El Ibex-35 ha logrado cerrar la sesión de este martes con una ganancia testimonial del 0,08%. El mercado permanecerá, pues, en los 17.687,1 puntos tras una compleja batalla entre el optimismo inicial y una prolongada estancia en territorio negativo que impregna el horario de negociación de una tensión palpable. Este movimiento final refleja la capacidad del parqué para resistir, en estas últimas horas, un conjunto de vientos adversos que soplan tanto desde el escenario político internacional como desde la incertidumbre económica. En el fondo de la inquietud de los inversores resuenan aún las repercusiones de la investigación abierta contra Jerome Powell, presidente de la Reserva Federal de los Estados Unidos. La sombra de esta inspección se alarga más allá del Atlántico hasta tocar el mismo corazón del sistema financiero global.

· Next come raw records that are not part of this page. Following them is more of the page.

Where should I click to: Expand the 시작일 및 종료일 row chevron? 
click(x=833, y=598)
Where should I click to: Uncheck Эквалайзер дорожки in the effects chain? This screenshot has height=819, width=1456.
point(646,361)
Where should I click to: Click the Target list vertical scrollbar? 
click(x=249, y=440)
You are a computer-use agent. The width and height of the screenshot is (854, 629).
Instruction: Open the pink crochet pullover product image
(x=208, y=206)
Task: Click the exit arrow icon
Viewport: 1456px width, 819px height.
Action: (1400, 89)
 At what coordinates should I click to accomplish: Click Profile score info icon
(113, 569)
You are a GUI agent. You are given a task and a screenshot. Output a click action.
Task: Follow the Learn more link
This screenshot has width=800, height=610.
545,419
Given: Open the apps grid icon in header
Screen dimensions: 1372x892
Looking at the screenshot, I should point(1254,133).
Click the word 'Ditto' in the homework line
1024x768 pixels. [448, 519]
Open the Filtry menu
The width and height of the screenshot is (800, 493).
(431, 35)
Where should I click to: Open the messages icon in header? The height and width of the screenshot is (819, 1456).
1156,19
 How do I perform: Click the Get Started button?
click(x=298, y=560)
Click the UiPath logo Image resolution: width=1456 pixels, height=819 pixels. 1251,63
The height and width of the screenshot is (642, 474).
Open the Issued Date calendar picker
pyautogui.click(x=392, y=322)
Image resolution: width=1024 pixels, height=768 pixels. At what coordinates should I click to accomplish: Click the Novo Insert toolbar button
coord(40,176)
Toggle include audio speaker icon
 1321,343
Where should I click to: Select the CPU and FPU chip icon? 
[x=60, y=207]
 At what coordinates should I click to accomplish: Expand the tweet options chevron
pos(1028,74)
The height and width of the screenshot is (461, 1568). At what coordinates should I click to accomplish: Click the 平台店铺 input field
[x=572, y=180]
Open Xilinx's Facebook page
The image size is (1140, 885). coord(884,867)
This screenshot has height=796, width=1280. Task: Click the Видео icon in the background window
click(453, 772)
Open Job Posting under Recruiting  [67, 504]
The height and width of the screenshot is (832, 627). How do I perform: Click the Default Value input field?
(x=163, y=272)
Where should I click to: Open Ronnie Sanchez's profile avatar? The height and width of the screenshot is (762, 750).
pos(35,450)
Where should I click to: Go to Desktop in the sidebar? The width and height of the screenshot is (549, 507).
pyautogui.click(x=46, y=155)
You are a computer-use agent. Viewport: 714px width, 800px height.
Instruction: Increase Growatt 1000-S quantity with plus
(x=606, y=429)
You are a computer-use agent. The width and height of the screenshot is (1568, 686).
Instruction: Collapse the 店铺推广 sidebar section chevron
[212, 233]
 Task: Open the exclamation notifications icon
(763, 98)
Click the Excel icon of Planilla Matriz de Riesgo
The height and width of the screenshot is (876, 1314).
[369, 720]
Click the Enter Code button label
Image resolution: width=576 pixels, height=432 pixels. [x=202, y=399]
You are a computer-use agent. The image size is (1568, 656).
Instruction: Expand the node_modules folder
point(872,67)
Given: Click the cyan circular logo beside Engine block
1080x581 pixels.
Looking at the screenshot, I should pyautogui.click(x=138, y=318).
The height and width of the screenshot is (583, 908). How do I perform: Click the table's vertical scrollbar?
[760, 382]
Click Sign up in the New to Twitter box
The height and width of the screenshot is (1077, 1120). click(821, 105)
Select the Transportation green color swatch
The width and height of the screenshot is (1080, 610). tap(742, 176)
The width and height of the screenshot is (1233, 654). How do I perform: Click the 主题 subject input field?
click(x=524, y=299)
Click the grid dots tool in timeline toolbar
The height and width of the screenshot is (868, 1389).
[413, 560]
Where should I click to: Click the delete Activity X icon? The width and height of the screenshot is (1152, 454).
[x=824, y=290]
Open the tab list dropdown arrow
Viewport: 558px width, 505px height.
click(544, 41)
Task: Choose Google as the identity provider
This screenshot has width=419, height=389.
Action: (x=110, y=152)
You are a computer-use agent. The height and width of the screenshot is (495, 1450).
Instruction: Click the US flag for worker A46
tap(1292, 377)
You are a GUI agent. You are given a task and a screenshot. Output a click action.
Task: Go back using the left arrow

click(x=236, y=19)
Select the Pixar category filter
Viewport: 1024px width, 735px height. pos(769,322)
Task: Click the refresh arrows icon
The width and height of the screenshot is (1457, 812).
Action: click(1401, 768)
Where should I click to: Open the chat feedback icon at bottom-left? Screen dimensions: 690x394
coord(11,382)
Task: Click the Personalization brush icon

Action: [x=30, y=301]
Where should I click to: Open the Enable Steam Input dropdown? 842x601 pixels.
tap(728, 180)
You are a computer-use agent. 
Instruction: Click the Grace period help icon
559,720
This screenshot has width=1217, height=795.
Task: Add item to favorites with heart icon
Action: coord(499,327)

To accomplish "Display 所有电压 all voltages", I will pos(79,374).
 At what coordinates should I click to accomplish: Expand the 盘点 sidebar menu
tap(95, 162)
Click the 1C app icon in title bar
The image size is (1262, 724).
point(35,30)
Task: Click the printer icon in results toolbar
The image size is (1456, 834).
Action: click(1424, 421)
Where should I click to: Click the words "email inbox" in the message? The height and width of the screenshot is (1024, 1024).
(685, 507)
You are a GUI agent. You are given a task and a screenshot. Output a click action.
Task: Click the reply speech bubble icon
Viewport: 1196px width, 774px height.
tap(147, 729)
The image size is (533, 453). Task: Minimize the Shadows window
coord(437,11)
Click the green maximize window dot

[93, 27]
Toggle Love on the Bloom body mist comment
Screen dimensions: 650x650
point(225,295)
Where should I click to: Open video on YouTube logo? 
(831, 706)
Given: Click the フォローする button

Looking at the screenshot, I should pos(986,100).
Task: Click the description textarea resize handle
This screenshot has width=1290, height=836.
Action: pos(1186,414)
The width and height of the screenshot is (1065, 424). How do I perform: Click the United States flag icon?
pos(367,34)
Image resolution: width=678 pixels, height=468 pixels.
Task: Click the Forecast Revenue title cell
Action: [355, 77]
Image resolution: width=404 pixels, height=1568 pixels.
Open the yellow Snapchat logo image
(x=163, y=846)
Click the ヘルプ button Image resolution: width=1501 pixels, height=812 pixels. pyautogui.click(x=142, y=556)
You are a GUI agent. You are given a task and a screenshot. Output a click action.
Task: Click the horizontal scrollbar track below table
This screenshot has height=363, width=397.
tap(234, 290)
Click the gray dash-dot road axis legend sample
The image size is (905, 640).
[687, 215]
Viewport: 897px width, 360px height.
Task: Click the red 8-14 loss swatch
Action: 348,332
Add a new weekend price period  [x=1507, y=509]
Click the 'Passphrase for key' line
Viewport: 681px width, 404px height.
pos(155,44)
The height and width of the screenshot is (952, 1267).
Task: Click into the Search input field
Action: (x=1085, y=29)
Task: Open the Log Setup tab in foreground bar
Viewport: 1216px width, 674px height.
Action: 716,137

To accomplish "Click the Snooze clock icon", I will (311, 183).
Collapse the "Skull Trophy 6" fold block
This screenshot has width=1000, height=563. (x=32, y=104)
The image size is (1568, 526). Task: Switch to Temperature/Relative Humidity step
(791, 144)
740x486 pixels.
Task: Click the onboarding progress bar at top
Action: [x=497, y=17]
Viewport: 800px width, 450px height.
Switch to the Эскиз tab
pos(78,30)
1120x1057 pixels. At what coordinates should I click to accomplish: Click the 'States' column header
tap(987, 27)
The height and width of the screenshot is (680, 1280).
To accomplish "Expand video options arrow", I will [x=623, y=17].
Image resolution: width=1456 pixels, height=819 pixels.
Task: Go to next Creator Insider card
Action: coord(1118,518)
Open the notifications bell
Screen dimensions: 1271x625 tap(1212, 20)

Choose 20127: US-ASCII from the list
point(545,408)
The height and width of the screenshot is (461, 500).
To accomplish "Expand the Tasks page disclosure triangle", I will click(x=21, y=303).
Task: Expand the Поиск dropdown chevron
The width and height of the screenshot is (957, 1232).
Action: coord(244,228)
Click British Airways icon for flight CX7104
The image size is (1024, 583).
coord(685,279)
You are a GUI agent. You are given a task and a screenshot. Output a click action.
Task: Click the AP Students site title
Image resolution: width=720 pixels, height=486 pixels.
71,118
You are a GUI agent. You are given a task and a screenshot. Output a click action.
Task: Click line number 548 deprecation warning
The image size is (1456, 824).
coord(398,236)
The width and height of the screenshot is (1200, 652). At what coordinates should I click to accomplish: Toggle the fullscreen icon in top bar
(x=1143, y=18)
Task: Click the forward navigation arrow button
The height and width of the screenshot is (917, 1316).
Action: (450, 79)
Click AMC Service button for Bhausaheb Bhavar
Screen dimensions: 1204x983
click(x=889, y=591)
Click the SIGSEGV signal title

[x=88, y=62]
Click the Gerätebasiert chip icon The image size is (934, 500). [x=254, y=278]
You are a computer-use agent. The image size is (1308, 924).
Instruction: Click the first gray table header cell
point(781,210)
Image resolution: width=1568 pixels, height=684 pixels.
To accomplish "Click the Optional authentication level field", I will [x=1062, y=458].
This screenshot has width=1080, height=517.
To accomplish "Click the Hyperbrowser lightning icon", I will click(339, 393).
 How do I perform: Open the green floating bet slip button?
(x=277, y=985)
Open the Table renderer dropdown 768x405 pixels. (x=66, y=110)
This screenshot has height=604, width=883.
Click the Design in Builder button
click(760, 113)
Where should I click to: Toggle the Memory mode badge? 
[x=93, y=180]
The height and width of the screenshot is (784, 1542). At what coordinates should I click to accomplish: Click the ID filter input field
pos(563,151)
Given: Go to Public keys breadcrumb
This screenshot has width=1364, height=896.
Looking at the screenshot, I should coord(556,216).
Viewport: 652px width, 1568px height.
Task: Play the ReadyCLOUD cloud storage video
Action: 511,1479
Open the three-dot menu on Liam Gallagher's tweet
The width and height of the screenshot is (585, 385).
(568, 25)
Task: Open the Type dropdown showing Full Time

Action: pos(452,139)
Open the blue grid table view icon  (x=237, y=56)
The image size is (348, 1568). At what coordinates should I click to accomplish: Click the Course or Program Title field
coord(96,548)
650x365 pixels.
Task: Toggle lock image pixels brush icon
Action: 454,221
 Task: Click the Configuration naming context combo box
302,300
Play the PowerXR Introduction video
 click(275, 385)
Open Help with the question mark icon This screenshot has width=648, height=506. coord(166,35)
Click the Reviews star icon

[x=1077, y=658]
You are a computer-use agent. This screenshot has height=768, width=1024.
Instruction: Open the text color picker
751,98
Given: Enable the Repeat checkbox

En un gesto que muestra la interdependencia de estas instituciones, los principales banqueros centrales salen este mismo día a expresar su apoyo inequívoco a su homólogo. Entre ellos, figuras como Christine Lagarde, al frente del Banco Central Europeo (BCE). Su solidaridad, sin embargo, no es suficiente para disolver del todo la nube de incertidumbre sobre si este proceso legal puede influir en las críticas decisiones de política monetaria que marcan el ritmo de la economía mundial.

Paralelamente, el mercado observa con preocupación la escalada de las tensiones comerciales internacionales, ahora con la amenaza unilateral del 25%. El anuncio del presidente Donald Trump ha establecido un arancel punitivo del 25% sobre cualquier país que mantenga negocios con la República Islámica de Irán. La frase, lacónica y directa, actúa como una nueva piedra en el ya agitado terreno de las relaciones comerciales globales, plantea dilemas estratégicos a los gobiernos y amenaza con desestabilizar las cadenas de suministro y la libre circulación de capitales.

La fortaleza del tesoro español en medio de la turbulencia

En un marco exterior tan convulso, la fortaleza interna ofrece algunos rayos de luz. El Tesoro Público demuestra hoy una capacidad de captación robusta, al colocar un total de 6.077,2 millones de euros en una subasta de letras a seis y doce meses. La operación, que se sitúa en el rango más alto de las expectativas previas, consigue materializarse con una subida de la rentabilidad marginal ofrecida a los inversores en ambas referencias, una señal de que el crédito español aún encuentra demanda, aunque a un precio algo más elevado, en un entorno de normalización de tipos de interés.

En el terreno empresarial, las comunicaciones estratégicas también apuntan hacia el horizonte. Desde la sede del BBVA, su presidente, Carlos Torres, ha avanzado un ambicioso objetivo para los próximos años: la previsión de generar unos 49.000 millones de euros en capital de “máxima calidad” entre 2025 y 2028. Estos fondos, según la institución, estarán destinados a financiar tanto el crecimiento orgánico del negocio como la remuneración a los accionistas, trazando un mapa de solvencia y retorno que busca tranquilizar al mercado.

La sesión dibuja un mosaico diverso entre las compañías del índice. Al lado de los ganadores, con Solaria y Acciona al frente con incrementos por encima del 2%, se alinean entidades financieras como Unicaja, BBVA, Santander y Bankinter, que registran avances significativos. Frente a ellas, la parte bajista es protagonizada por Cellnex, que sufre el efecto "dividendo", y por valores sensibles a las condiciones macroeconómicas como Aena, Telefónica, Endesa, Merlin y Redeia, que cierran con pérdidas notables. En el contexto europeo, el panorama es igualmente desigual. Solamente Frankfurt consigue un incremento mínimo, mientras Londres, París y Milán concluyen la jornada en territorio negativo, una fotografía que refleja las mismas incertidumbres que pesan sobre la plaza española.

En los mercados de materias primas, el petróleo experimenta un rebote relevante. El barril de Brent se sitúa en los 65,86 dólares al cierre de la sesión europea, con una fuerte subida del 3,12%, y el West Texas Intermediate (WTI) sigue el mismo camino, escalando hasta los 61,43 dólares, un 3,24% más. En el mercado de renta fija, el rendimiento de la deuda española a diez años se sitúa en el 3,244%, por encima del cierre del lunes, lo que provoca que la prima de riesgo respecto al bono alemán se eleve en tres décimas, hasta los 39,4 puntos básicos. Finalmente, en el ámbito de los tipos de cambio, el euro cede un ligero 0,17% frente al dólar.